WORK REQUIRED:
Some lines in the entries contain the word "will". Copy all of them.

INPUT DATA:
- Opening Delimiter -
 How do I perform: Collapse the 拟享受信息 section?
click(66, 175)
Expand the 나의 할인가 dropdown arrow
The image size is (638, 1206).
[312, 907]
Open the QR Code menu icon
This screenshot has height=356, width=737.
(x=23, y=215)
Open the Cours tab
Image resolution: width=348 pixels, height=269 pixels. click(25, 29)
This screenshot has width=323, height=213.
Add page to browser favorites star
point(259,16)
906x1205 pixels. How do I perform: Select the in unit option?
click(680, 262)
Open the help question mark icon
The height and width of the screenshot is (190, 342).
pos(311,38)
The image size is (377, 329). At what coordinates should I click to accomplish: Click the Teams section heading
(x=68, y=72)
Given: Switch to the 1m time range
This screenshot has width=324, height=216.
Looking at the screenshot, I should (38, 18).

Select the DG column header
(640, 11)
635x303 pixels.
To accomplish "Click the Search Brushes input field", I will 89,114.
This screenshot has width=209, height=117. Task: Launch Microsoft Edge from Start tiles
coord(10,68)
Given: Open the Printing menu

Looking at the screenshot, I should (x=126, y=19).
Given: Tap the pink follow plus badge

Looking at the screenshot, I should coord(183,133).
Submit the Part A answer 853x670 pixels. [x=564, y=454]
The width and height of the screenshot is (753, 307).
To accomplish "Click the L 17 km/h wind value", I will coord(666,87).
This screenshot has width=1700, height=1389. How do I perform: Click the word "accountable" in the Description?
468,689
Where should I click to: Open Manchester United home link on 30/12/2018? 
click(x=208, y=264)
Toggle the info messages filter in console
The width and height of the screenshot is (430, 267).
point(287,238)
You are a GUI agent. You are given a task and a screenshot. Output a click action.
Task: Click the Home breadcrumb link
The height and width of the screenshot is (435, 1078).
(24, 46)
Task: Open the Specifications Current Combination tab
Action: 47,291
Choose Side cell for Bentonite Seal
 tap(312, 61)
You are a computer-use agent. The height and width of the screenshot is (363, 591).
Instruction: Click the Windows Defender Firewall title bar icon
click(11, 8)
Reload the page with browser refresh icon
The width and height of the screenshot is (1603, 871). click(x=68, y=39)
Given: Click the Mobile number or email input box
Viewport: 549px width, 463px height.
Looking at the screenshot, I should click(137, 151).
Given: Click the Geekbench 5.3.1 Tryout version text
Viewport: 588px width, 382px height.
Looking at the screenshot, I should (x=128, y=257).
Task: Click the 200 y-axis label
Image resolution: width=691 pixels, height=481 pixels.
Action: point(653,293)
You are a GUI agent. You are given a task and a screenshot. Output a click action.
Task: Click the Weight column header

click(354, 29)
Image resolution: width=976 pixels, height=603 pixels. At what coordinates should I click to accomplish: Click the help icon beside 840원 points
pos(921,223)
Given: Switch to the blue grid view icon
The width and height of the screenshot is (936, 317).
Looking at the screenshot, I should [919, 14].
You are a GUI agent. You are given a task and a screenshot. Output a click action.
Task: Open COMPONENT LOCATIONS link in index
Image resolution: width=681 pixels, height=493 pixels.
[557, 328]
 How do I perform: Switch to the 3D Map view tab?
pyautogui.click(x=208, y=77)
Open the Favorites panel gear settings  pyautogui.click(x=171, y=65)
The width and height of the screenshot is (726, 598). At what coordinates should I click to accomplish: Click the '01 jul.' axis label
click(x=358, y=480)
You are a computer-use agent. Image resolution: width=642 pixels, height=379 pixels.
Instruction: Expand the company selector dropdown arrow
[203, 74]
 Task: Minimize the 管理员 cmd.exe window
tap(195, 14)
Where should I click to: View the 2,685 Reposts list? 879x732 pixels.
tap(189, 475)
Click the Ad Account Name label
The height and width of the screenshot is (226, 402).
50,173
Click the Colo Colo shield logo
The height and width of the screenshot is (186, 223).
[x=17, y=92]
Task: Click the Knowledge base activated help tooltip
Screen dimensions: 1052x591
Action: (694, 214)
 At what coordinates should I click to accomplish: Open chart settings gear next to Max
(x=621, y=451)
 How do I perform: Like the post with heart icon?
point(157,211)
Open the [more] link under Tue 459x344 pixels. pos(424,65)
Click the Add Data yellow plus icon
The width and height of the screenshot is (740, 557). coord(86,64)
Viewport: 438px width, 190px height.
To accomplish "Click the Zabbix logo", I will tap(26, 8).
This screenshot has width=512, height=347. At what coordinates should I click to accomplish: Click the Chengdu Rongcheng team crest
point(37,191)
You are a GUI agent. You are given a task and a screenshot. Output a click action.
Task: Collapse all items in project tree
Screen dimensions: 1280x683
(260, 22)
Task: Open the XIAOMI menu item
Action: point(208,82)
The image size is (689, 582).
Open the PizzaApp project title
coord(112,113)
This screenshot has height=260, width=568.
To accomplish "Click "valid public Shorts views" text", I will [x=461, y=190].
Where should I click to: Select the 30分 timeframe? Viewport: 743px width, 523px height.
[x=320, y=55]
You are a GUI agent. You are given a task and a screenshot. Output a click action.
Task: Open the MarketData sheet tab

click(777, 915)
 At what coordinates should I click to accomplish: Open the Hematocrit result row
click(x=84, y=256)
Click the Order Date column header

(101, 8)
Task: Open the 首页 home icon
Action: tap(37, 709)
- Closing Delimiter -
OUTPUT FOR THIS TASK:
To accomplish "Click the Search Brushes input field", I will 89,114.
To accomplish "Click the L 17 km/h wind value", I will coord(666,87).
To accomplish "Click the Zabbix logo", I will tap(26, 8).
To accomplish "Click "valid public Shorts views" text", I will [x=461, y=190].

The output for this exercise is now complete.